Given passage
Muscles, tendons and ligaments run along the long tibia and smaller fibula to the hock joint. The hock joint is another hinge like joint about half way down the horse's back leg. The small bone that forms the point of the hock is actually similar to the human heal bone. Six small bones make up this joint, and it is often the site of strain and wear.
There is no muscle below the hock joint which is why the canon bone and splint bone feel hard, with little cushioning. It's also why this area is susceptible to injury, with only ligaments running down to the pastern joint.
Stringhalt is the over flexing of one or both back legs. It looks as if the horse is taking very high steps with the back legs. The horse will snap the hoof upwards and then stomp down. The flexing can be more subtle however, appearing occasionally and may be more obvious when the horse is asked to step backward or turning sharply. There are different types of stringhalt. Australian stringhalt is thought to be caused by a weed. False stringhalt may be caused by injury in the lower leg. The cause of unilateral and bilateral stringhalt is not known. Treatment sometimes includes removing a small section of tendon. Sometimes stringhalt improves on its own, sometimes it will get worse, and some horses will improve and then relapse. Many horses improve after being worked lightly. Many will be sound enough to be ridden.
2. Bog Spavins
Bog Spavins are caused by wear on the hock joint or an impact to the joint like a kick. Conformation problems and mineral deficiencies may also cause bog spavins. Bog spavins feel like a spongy swelling around the hock. If they are caused by an impact injury, only one hock will be affected. If both are involved, the bog spavin is probably caused by a conformation fault that places strain on the hock joint. Bog spavins are unsightly, but many horses preform well despite them. If the strain causing the spavin causes undue wear on the joint, pain and lameness can occur. The excess fluid that causes the spavin can be drained, but may reoccur.

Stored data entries
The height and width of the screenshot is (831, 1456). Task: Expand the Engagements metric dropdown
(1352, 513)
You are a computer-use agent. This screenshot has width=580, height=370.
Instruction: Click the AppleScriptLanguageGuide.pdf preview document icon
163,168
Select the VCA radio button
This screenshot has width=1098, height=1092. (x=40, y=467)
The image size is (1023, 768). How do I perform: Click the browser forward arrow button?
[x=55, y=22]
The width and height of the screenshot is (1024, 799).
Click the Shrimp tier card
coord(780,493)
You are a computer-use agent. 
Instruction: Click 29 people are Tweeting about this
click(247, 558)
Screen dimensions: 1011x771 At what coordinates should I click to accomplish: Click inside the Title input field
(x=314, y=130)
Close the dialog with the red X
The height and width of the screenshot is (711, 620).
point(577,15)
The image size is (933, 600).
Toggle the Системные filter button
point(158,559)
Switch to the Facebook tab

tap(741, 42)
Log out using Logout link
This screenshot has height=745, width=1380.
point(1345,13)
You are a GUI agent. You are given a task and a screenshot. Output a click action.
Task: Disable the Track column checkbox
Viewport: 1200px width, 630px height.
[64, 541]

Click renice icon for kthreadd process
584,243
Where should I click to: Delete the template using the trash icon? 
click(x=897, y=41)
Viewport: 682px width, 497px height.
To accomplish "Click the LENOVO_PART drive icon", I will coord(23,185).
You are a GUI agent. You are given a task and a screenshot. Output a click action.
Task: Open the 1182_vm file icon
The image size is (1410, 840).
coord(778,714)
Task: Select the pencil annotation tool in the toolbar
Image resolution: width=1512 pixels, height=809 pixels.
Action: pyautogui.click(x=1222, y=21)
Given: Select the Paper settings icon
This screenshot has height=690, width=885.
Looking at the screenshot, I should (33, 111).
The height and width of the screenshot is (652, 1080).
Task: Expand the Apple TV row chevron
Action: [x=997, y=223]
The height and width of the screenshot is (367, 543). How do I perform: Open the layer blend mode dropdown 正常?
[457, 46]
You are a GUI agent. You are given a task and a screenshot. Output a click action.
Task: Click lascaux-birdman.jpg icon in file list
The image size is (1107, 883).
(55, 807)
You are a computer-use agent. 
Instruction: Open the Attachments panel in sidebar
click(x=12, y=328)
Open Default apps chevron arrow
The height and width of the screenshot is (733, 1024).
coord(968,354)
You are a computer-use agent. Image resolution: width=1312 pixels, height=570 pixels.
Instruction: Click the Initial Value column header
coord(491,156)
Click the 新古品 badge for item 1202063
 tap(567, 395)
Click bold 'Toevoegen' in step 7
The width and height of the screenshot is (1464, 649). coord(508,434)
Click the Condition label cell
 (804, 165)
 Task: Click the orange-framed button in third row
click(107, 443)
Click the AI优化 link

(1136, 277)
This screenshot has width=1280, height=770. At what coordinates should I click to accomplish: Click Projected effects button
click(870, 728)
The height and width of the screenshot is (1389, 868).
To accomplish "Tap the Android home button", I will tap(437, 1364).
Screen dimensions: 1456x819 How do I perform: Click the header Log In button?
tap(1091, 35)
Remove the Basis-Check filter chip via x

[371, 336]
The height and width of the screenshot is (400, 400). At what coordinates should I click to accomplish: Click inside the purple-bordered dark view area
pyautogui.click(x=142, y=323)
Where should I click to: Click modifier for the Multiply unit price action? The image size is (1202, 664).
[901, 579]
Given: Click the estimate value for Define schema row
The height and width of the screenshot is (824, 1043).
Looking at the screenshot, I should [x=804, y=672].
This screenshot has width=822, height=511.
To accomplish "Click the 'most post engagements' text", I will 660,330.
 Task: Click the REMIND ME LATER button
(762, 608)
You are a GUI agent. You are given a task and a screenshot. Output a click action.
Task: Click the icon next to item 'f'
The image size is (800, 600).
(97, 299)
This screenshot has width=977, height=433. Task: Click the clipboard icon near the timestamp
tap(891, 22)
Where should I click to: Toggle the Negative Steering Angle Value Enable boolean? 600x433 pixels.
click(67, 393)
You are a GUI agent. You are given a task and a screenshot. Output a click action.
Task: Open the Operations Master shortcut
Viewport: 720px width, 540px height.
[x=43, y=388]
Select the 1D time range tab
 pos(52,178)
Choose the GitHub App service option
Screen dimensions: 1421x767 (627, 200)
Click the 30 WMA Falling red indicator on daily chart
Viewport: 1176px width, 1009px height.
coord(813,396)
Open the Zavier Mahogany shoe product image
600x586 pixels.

Exercise instructions
1) According to the passage on the horse's hind leg, how many small bones make up the hock joint?
2) List every type of stringhalt named in the passage on the horse's hind leg.
3) Extend the passage on the horse's hind leg, picking up after its final sentence.

Responses by item number
1) Six small bones make up the hock joint.

2) Australian stringhalt, false stringhalt, unilateral stringhalt, and bilateral stringhalt.

3)
3. Bone Spavins
Bone Spavins are caused by joint strain, concussion on hard surfaces, confirmation problems, and mineral deficiencies. Horses like jumping and reiners are susceptible to bone spavins. The hock joint is made of several bones and one or more of these bones can become infected. Hock flexibility is decreased, the horse may drag its hind toes and the stride shortened. This causes the horse pain and can result in arthritis. Most treatments are of minimal effectiveness. Eventually the bones will fuse. Horses will be sound but corrective shoeing may be required.
4. Jack Spavins
Jack Spavins are bone spavins that appear on the inside of the hock joint. It appears as a bony growth. The growth pushes against a tendon, which causes pain and makes the horse step short, dragging the toe of its back hoof.
Thoroughpins are caused when the tendon in the upper rear hock area becomes inflamed. The swelling is visible as a bulge on either side of the top of the hock joint. (A bog spavin sits slightly lower.) Treatments are aimed at decreasing the swelling. Rest, cold hosing, topical sweats, draining and radiation are some of the treatments that may help.
6. Capped Hocks
Capped Hocks are large fluid filled swellings on the points of the hock. They can be caused by impacts and from lying on hard floor. Thicker bedding may help alleviate the problem. Similar swellings can occur on the horse's elbows. The horse is unlikely to be lame. The swelling can become quite pronounced. Treatments include cold hosing, steroids and drainage. Most I've seen resolve themselves to some extent without treatment.
Curbs are inflammations of the upper hind area of the rear cannon bone. They are caused by an impact, such as a kick, that strains the Plantar Tarsal Ligament. Slight lameness may accompany the swelling. Rest is the only treatment, and although some fluid may remain.